We had a good meeting, as these things go. I didn't have a lawyer with me to tell me what I could say and what I couldn't. So I responded positively to the description of what the German firm could produce, and when they could deliver it. I nodded sagely, thinking that a likely target for the real terrorists was right across the street at the Capitol, and that the people in my office were among the first potential consumers of the product. Which we would never acquire in time to be ready. But maybe there will be time. My Doctor asked some excellent technical questions. I made a couple supportive orations, carefully saying nothing. I was watching the conference room clock over the shoulder of the German with the best English.
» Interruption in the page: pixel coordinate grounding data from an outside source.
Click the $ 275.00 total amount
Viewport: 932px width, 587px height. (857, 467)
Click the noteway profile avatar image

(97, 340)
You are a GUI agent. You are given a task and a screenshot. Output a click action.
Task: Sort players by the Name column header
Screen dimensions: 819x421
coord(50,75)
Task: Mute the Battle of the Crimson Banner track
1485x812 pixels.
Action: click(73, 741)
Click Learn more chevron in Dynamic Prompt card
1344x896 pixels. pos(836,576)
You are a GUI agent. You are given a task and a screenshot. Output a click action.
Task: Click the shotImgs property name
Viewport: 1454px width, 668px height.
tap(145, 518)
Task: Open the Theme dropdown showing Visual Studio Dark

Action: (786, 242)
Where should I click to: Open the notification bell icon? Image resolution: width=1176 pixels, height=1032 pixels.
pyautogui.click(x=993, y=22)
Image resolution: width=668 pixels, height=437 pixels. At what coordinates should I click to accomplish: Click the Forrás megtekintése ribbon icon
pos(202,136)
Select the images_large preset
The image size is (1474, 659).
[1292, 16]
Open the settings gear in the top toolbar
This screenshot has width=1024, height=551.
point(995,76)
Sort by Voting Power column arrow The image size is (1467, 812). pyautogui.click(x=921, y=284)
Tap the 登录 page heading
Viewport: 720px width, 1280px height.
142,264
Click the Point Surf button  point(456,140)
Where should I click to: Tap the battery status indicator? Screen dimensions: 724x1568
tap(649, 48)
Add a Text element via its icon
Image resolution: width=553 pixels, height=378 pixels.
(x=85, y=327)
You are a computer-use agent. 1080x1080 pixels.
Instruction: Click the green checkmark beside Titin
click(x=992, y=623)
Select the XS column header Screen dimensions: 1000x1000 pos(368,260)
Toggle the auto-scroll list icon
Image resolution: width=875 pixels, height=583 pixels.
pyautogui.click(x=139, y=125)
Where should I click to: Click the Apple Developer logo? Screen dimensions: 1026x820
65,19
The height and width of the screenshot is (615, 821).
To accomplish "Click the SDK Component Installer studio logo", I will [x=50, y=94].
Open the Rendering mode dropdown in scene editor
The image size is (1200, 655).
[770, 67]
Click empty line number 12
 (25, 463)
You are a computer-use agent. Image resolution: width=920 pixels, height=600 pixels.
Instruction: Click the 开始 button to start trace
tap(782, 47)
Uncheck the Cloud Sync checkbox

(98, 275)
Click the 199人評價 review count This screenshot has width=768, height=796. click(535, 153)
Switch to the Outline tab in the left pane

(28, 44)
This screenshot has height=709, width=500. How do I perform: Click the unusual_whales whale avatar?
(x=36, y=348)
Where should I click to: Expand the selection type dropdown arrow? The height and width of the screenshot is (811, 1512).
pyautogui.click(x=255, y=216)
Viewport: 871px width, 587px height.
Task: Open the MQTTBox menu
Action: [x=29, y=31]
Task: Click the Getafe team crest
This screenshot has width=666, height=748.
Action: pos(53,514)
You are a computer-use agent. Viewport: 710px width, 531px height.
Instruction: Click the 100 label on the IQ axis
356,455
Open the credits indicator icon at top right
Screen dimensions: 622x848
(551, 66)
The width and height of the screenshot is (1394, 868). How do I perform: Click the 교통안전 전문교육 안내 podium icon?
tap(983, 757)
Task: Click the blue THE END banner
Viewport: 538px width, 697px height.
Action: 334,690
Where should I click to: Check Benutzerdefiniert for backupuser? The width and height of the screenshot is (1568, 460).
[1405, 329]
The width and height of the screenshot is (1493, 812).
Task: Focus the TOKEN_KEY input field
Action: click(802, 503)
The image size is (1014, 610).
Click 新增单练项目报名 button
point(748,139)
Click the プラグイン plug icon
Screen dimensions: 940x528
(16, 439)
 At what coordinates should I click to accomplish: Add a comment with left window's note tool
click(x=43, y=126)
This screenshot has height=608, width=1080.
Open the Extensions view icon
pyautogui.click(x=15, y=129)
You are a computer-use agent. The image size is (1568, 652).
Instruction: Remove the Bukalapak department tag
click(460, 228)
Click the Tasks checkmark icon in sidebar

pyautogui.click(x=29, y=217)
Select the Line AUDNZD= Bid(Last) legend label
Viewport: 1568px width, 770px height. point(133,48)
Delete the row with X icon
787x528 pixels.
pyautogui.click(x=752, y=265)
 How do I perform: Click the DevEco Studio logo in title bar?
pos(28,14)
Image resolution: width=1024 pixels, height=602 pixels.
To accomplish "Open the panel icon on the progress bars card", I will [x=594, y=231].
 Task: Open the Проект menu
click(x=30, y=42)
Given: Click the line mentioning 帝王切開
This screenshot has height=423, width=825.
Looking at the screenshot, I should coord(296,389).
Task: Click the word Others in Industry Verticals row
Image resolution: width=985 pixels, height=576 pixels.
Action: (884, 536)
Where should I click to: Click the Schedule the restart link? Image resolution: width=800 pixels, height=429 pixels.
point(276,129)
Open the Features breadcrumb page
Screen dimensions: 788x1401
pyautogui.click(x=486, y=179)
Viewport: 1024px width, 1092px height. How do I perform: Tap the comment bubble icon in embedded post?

We seemed to be done after forty minutes and I announced that I deeply appreciated the opportunity to meet with them, but regrettably had an appointment across the river. We shook hands all around and they produced business cards, showing the headquarters address was in Berlin.

"Was your firm relocated to the capital?" I asked. "Was it in the former West Germany?" There was much merriment at that, and I realized this company and this drug had been developed by the Communists before the fall of the wall that divided Berlin, and that we were the likely beneficiaries of research conducted to enable Soviet armies to drive to the English Channel. I like good irony, and laughed along with our guests. Then I hurried out of the conference room and down the corridor to grab my gym bag.

I had a date with my roller-blading class in the back parking lot of the Ski Chalet off Columbia Pike. I arrived a few minutes to spare, and thoughts about the Germans and why I had to talk to them began to fade. I was a little shaky at first, but as I warmed up it began to slow across the asphalt in swift smooth strides, confident, poised. It felt like nothing in the world could touch me, not even the adamant pavement. It was sublime.